** Action item **
Take each line of the records below that contains the string "icon" and copy it.

** Data provided **
____
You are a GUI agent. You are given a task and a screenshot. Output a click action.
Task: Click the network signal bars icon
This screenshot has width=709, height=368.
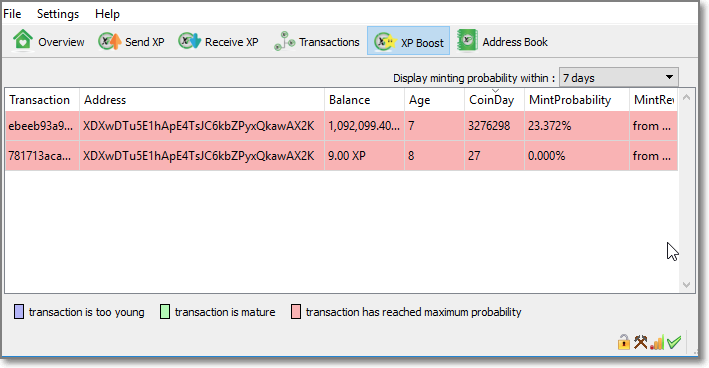tap(657, 343)
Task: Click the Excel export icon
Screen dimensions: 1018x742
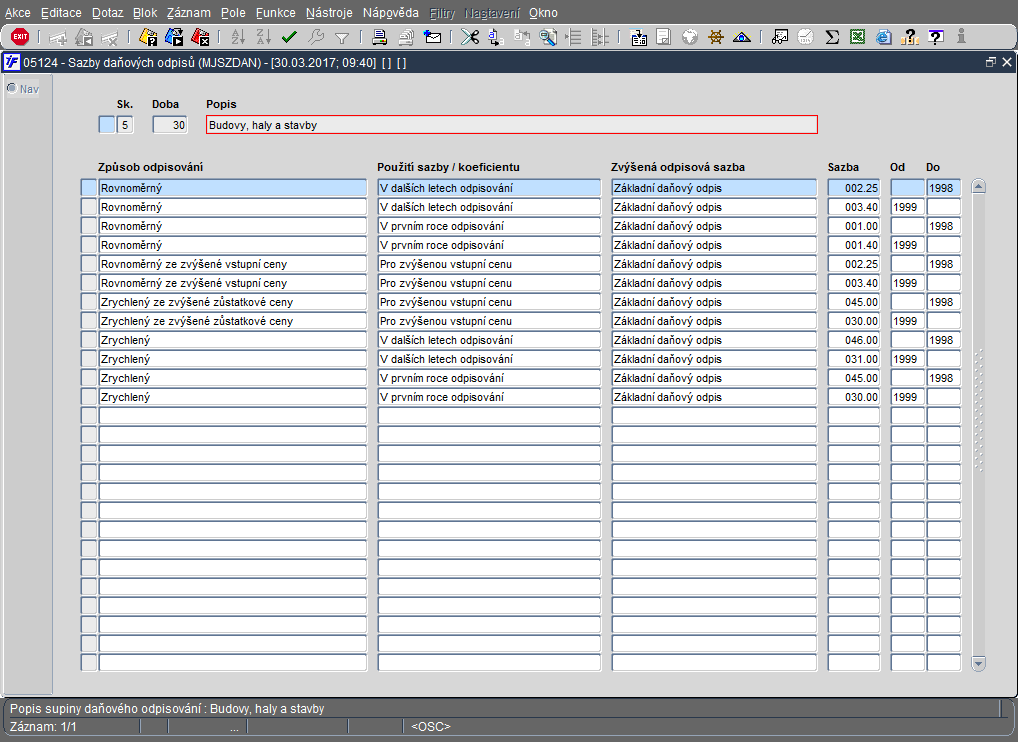Action: [x=858, y=37]
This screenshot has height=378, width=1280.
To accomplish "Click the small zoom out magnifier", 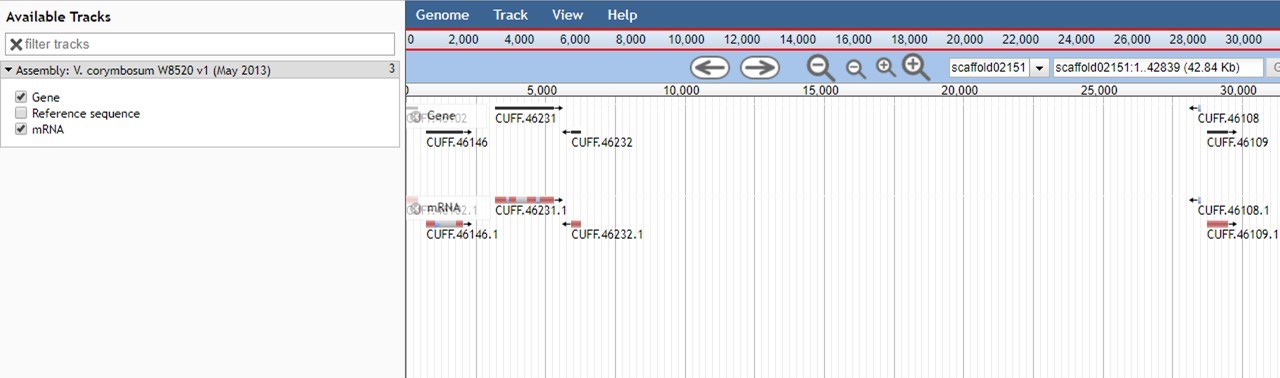I will pos(856,68).

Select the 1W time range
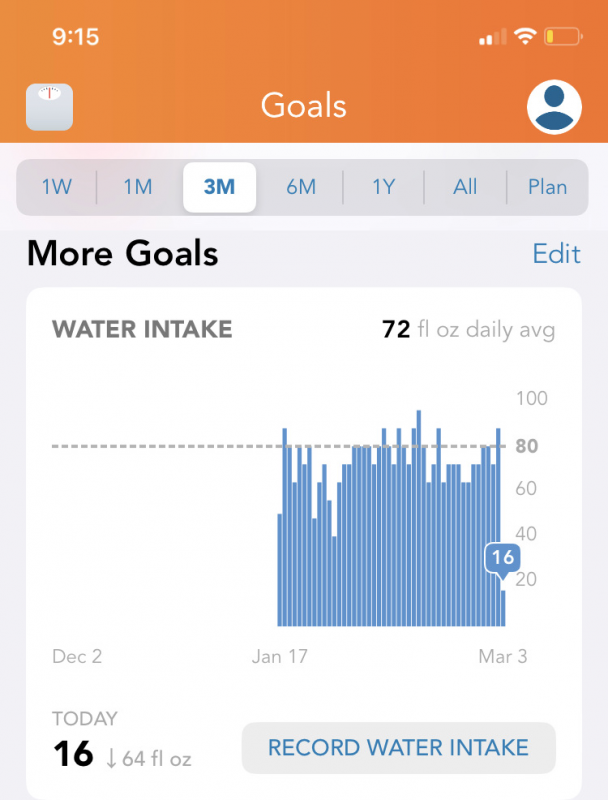pos(57,187)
____
** Answer to this task **
Task: Click the network signal bars icon
Task: Click the Excel export icon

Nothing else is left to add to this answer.